= Beginning of Section =
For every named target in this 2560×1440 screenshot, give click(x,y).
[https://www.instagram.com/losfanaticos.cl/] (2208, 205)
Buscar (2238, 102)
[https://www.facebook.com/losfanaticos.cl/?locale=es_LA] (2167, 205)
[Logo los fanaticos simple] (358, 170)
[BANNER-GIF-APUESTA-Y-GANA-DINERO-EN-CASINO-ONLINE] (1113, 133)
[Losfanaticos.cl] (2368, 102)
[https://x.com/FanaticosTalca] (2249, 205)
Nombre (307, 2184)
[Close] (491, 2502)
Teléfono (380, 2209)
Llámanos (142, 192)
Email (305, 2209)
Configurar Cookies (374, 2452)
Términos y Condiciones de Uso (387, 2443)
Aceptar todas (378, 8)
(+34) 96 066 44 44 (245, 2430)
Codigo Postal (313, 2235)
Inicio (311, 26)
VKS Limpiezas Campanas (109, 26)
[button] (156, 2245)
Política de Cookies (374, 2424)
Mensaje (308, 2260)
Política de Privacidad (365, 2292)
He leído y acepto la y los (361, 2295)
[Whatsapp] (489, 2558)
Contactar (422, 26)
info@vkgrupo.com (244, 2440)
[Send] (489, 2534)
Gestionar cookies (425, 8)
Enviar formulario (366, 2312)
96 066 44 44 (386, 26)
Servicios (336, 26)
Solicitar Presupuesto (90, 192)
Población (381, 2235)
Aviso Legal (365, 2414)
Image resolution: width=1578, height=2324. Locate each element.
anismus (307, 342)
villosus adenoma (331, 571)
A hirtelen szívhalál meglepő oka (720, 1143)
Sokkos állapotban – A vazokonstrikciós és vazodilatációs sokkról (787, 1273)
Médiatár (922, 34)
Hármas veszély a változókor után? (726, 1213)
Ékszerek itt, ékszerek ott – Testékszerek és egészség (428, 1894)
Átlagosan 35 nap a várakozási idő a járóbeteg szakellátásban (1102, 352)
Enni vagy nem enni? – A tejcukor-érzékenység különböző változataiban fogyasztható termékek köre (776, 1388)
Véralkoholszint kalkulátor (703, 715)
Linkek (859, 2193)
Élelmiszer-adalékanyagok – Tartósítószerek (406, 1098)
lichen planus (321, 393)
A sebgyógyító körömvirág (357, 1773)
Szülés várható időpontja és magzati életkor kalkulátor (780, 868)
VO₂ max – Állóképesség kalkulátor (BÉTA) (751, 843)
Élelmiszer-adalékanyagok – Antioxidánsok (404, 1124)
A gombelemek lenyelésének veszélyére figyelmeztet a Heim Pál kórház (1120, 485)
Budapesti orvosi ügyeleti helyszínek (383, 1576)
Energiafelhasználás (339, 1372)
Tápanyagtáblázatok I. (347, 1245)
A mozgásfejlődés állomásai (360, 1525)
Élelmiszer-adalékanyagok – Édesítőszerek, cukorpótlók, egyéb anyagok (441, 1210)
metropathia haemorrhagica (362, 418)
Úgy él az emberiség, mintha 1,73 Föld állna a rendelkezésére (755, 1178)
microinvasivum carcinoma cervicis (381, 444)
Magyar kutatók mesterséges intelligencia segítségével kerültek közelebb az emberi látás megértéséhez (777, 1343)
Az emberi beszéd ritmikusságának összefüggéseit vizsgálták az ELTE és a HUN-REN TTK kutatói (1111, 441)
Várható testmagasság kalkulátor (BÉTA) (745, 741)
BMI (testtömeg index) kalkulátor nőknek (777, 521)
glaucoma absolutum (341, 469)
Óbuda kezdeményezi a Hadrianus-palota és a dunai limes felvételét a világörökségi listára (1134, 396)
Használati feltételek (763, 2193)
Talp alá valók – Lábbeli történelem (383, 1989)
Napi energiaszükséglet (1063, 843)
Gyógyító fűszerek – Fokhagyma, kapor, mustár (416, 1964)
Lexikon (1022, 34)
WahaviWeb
= End of Section =
In the data above, find the line with "Política de Privacidad (365, 2292)" and the line with "Solicitar Presupuesto (90, 192)". Retype both, plus every line between them, exactly.

SOLUTION BELOW:
Política de Privacidad (365, 2292)
He leído y acepto la y los (361, 2295)
[Whatsapp] (489, 2558)
Contactar (422, 26)
info@vkgrupo.com (244, 2440)
[Send] (489, 2534)
Gestionar cookies (425, 8)
Enviar formulario (366, 2312)
96 066 44 44 (386, 26)
Servicios (336, 26)
Solicitar Presupuesto (90, 192)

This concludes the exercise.